Chaos Theory personified and personally geographical.
The Chaos Theory applies to playing as well. She prefers paper rolled into small balls (especially for our soccer matches and fetching) over expensive cat toys, right? But lately - Chaos Theory. So now I throw a wadded up piece of paper and she comes back with a cat toy purchased in November of 2007 and lost forever in November of 2007. If I throw *that* toy, she comes back with the tape dispenser roll (you know, that round thing left over when the scotch tape is gone?) I threw for her back in '08 but was never seen again, even by my friend who cleans for me. If she brings me the stick with the string and the fuzzy mouse at the end so I can swing it around for her to chase and jump seven feet into the air to catch, she finds, instead, the single thread hanging down from my underwear (don't ask how it could be hanging down far enough to be seen by anyone, even a cat) and goes after it. I'm sure she thinks it's hilarious that I'm waving that damn stick around like an idiot while she digs her claws into my thigh - and that one. single. thread.

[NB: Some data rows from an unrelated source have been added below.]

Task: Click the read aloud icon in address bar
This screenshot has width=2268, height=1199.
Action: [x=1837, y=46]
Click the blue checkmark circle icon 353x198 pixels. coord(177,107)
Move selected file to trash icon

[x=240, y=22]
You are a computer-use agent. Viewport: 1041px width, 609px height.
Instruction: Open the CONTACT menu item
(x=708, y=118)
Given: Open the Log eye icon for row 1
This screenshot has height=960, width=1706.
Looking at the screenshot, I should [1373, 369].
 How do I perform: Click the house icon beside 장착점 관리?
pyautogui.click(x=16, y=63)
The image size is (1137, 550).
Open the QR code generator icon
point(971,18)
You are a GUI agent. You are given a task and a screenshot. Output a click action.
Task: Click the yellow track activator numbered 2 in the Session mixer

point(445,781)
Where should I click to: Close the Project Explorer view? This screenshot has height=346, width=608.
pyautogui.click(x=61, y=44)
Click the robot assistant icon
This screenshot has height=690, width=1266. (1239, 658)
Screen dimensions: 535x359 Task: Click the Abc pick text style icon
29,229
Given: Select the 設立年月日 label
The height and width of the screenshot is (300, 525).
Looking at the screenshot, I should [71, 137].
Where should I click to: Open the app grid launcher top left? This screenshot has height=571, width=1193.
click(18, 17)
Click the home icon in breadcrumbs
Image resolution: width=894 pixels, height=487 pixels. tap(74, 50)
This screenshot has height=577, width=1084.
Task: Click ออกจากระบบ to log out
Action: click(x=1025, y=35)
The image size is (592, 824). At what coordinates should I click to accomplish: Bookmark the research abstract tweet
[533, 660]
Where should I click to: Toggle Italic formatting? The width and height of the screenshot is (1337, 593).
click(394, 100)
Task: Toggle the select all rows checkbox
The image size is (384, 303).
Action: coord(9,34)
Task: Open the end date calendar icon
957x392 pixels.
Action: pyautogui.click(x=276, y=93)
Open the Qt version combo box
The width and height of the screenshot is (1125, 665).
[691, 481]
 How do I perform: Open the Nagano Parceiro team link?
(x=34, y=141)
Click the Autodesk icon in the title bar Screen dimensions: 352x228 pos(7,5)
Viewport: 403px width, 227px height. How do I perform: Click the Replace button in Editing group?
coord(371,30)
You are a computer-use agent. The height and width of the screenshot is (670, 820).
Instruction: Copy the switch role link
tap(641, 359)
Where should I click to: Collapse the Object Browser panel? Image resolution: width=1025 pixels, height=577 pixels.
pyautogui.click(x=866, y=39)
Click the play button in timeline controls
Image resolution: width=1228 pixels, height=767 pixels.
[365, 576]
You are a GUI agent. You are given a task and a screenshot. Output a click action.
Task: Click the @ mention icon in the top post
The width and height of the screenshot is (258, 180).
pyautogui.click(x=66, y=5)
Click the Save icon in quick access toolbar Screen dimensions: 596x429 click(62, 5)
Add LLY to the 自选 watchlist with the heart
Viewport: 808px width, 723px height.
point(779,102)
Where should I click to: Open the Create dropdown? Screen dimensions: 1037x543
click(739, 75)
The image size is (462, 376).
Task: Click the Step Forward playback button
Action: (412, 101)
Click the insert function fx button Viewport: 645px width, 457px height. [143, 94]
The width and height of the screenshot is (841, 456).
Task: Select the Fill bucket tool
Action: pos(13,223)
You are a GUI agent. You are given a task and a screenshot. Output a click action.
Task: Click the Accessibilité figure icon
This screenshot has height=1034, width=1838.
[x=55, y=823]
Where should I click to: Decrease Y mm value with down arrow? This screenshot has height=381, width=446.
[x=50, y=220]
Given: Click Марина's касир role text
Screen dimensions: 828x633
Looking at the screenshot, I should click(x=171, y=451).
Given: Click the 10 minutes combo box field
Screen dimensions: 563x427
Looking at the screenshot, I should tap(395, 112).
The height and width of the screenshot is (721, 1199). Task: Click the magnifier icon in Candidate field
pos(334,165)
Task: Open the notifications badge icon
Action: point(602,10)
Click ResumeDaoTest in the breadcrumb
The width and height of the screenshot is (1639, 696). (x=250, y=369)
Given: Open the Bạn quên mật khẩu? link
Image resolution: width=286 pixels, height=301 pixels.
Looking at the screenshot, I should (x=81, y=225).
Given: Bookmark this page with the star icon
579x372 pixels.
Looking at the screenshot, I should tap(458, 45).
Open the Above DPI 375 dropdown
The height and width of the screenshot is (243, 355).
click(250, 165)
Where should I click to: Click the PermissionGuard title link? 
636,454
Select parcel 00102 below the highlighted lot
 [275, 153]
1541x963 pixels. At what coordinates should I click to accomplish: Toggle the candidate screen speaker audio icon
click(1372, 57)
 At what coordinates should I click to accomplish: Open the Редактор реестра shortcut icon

It's as if I, like, stubbed my toe and then needed to make a trip to the Ladies Room. Or burped, thus signaling the need to have my hair cut.
Of course, none of the above actually happens to me - when I burp, everyone knows it means time to file my nails. So definitely no Chaos Theory for me or my body. But Abby? Oh, yeah. Scientists could learn a lot from her.
PS: I'd like to know how she can jump the wall higher today, at 6.5 years of age (or almost 40 in human years), then when she was younger? And now she tackles TWO walls - one after the other - when as a younger cat, she'd only pull her Donald O'Connor move on one wall. 'Tis a mystery.